BUGÜN YÜKSELEN 'EŞİTLİK' TALEBİ 

Bugün üniversitelerden meydanlara akan genç kadınlar, emekçi kadınların çocuklarıdır; onlardan gelen mücadele mirasını taşıyan kuşakların bir parçasıdır.

Son yıllarda birçok kadın mücadelesine şahit olduk; kimi zaman haklı taleplerimizle meydanları doldurduk, kimi zaman fabrikalarda sesimizi yükselttik, kimi zaman üniversitelerimizden, kampüslerimizden “eşitlik” diye haykırdık.

Sabrımızı sınadılar, sessizliğimizi beklenti hâline getirdiler, görmezden geldiler; ama biz vazgeçmedik. Çünkü biliyoruz ki bu topraklarda her hak mücadeleyle kazanıldı, her direniş bir iz bıraktı. Bugün hâlâ düşük ücretlere, mobbinge, işten atılma tehdidine, güvencesizliğe ve erkek egemen çalışma düzenine karşı ses çıkarıyorsak, bu sesi güçlendirenler Cibali’nin, Flormar’ın, Migros’un kadın işçileridir.

Biz onların yürüdüğü yollardan yürüyor, onların açtığı yollara yeni yollar ekliyoruz.

Şimdi “Kadınlar ne istiyor?” diye soruyorlar.

Kadınlar, yıllardır uğruna mücadele ettikleri taleplerinin karşılanmasını istiyor. Eşitlik istiyor, özgürlük istiyor, insanca bir yaşam istiyor.

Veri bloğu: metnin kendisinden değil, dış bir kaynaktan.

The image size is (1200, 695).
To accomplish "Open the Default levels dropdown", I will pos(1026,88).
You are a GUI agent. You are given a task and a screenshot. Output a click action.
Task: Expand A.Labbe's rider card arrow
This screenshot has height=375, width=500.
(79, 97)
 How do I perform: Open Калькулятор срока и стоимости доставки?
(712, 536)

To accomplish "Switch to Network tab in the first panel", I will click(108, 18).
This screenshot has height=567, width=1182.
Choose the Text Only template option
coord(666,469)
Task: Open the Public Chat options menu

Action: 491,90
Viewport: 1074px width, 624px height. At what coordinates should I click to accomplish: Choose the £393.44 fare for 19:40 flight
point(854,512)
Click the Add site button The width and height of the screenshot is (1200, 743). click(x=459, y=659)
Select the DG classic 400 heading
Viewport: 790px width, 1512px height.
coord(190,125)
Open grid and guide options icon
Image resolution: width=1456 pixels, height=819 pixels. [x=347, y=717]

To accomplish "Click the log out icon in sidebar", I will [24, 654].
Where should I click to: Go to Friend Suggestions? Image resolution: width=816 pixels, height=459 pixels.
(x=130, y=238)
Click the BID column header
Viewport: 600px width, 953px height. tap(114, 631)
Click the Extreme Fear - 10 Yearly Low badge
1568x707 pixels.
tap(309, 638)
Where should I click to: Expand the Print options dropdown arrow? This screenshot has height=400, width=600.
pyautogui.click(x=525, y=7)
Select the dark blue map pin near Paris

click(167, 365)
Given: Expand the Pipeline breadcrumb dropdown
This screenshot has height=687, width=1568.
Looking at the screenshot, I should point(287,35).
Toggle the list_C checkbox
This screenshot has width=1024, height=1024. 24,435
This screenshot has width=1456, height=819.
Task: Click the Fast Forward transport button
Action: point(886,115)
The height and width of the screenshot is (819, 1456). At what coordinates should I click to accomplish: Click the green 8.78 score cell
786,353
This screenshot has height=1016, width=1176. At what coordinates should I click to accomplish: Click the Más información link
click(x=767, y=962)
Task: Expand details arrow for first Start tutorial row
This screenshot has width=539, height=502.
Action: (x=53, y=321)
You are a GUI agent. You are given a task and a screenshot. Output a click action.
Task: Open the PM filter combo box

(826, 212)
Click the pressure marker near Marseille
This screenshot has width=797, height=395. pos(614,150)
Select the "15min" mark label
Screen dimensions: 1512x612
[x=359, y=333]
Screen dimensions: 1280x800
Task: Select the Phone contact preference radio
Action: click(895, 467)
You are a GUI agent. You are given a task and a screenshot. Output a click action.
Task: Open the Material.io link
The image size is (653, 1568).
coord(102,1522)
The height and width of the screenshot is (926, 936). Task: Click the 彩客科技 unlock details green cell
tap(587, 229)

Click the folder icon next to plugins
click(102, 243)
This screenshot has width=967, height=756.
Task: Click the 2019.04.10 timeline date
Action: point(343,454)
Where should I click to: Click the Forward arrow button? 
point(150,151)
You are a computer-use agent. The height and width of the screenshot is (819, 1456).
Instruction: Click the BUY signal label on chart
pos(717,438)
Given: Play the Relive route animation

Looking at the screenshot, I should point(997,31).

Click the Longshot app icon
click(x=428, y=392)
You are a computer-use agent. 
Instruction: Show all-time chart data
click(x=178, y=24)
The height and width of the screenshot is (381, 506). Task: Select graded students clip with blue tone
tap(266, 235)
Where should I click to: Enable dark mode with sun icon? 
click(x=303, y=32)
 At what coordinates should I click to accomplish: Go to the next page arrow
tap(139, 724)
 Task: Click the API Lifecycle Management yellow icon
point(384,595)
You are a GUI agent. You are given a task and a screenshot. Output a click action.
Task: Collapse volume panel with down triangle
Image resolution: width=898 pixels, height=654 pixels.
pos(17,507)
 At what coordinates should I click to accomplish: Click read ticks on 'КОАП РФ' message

Ama artık yalnızca istemiyor. İstemekten yorulmuş, istemekten sıkılmış durumda.

Bugün sokakları, meydanları, işyerlerini dolduran kadınların öfkesi, bu görmezden gelinmişliğe karşı biriken tarihsel öfkenin sesi.

Artık almaya kararlı bir kuşak var; mücadele eden, birlikte direnen, geri adım atmayan bir kuşak.

Çünkü biz biliyoruz: Kadınlar varsa, mücadele var. Mücadele varsa, umut var.